McMillan lived for most of her life in a bungalow, 'The Nook,' at Bromborough on the Wirral, commuting to the museum in Liverpool. Her husband died in 1954 and she stayed in the house for another half century until her death in 2003. The house backed onto Dibbinsdale nature reserve, whose flora and fauna she recorded over more than sixty years. Known by many as 'Mrs Mac,' she lived in some chaos, surrounded by heaps of papers and books on every floor, table and any other surface, and climbed over by dozens of 'rescued' stray cats. For many years she kept goats which she used to walk through the neighbourhood.

Much of her personal life was an extension of her academic interests, and she wrote prolifically on many subjects, including local history; she was a member of the Bromborough Society.

An avid collector of books relating to natural history and local history, in 1980 she presented the Zoology Library of the Natural History Museum in London with a collection of her papers.

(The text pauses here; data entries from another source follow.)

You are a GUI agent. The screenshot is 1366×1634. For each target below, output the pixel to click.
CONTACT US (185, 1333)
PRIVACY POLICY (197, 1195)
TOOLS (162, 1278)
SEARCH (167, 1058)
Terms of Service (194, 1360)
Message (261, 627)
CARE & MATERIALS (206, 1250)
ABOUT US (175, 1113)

McMillan was interviewed in 2002-3 by Julia Nunn and Peter Crowther of the Ulster Museum, about her early days in Northern Ireland. The interview appeared in Mollusc World, the newsletter of the Conchological Society of Great Britain and Ireland. Plans to interview her about her time in Liverpool were cut short by her death.

==Selected publications==
McMillan wrote prolifically on zoology and botany as well as local history, with over 400 publications of short papers and notes in English and Irish publications. Her paper was published in 1926, in the Irish Naturalists' Journal (1:69–70) on 'Piddocks (Pholas) at Greenisland, Belfast Lough', with two further papers in the same journal in the same year 'Living sea horse (Hippocampus) at Greenisland, Belfast Lough' (1:70) and 'Helicella itala from County Down' (1:91). The following is an illustrative selection:

- On the occurrence of Pliocene shells in Wicklow (Proc. Liverpool Geol. Soc., 17, 255–266, plate), is an interesting contribution to the study of fossils in that area of Ireland.
- The Natural History of Lough Foyle, North Ireland (Proc. Royal Irish Academy, 54, 67–96), with Ranald MacDonald is a full-scale survey of that inland lake.
- James Stuart Francis Fraser Mackenzie (1845–1927) and his natural history books (Arch. Nat. Hist., 21:3, 415–416) memorialises a forgotten Colonel and botanist, one of whose books is named Wild Flowers and How to Name Them at a Glance without Botany.

Even in the late 1990s she was still submitting articles to the Irish Botanical News, in this instance about botanical books she had inherited from Arthur Wilson Stelfox, the Belfast-born architect and naturalist who wrote many papers on Botany, Malacology and entomology. Her articles referred to interesting marginalia Stelfox had added, showing her interest in the history of natural history.

She published two books: British Shells (1968), and the popular Observer's Book of Seashells of the British Isles (1977).